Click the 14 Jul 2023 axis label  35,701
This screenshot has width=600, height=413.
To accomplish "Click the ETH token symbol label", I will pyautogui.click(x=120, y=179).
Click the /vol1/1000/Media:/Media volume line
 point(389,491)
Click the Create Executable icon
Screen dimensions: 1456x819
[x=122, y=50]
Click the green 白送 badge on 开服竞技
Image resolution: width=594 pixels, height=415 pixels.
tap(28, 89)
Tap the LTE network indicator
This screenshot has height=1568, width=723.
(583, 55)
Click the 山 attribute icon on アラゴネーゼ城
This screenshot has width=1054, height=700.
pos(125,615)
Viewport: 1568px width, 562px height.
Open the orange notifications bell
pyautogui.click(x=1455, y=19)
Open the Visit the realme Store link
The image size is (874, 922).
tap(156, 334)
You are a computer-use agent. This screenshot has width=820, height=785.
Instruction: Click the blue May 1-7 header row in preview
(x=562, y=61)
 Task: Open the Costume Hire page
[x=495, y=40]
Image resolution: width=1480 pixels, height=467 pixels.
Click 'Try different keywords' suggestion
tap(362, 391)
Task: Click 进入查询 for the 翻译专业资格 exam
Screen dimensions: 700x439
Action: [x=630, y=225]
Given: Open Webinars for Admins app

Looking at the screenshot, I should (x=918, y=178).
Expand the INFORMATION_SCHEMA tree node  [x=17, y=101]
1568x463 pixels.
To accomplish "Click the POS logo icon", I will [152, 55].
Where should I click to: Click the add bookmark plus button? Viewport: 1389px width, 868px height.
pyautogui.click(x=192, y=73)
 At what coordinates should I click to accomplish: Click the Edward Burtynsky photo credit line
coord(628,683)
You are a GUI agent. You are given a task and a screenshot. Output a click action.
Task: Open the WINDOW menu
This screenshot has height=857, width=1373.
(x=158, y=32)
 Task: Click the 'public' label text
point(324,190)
-*-
**Task requirements:** Your answer should be the full set of records above, restated exactly.

**Written response:**
Click the 14 Jul 2023 axis label  35,701
This screenshot has width=600, height=413.
To accomplish "Click the ETH token symbol label", I will pyautogui.click(x=120, y=179).
Click the /vol1/1000/Media:/Media volume line
 point(389,491)
Click the Create Executable icon
Screen dimensions: 1456x819
[x=122, y=50]
Click the green 白送 badge on 开服竞技
Image resolution: width=594 pixels, height=415 pixels.
tap(28, 89)
Tap the LTE network indicator
This screenshot has height=1568, width=723.
(583, 55)
Click the 山 attribute icon on アラゴネーゼ城
This screenshot has width=1054, height=700.
pos(125,615)
Viewport: 1568px width, 562px height.
Open the orange notifications bell
pyautogui.click(x=1455, y=19)
Open the Visit the realme Store link
The image size is (874, 922).
tap(156, 334)
You are a computer-use agent. This screenshot has width=820, height=785.
Instruction: Click the blue May 1-7 header row in preview
(x=562, y=61)
 Task: Open the Costume Hire page
[x=495, y=40]
Image resolution: width=1480 pixels, height=467 pixels.
Click 'Try different keywords' suggestion
tap(362, 391)
Task: Click 进入查询 for the 翻译专业资格 exam
Screen dimensions: 700x439
Action: [x=630, y=225]
Given: Open Webinars for Admins app

Looking at the screenshot, I should (x=918, y=178).
Expand the INFORMATION_SCHEMA tree node  [x=17, y=101]
1568x463 pixels.
To accomplish "Click the POS logo icon", I will [152, 55].
Where should I click to: Click the add bookmark plus button? Viewport: 1389px width, 868px height.
pyautogui.click(x=192, y=73)
 At what coordinates should I click to accomplish: Click the Edward Burtynsky photo credit line
coord(628,683)
You are a GUI agent. You are given a task and a screenshot. Output a click action.
Task: Open the WINDOW menu
This screenshot has height=857, width=1373.
(x=158, y=32)
 Task: Click the 'public' label text
point(324,190)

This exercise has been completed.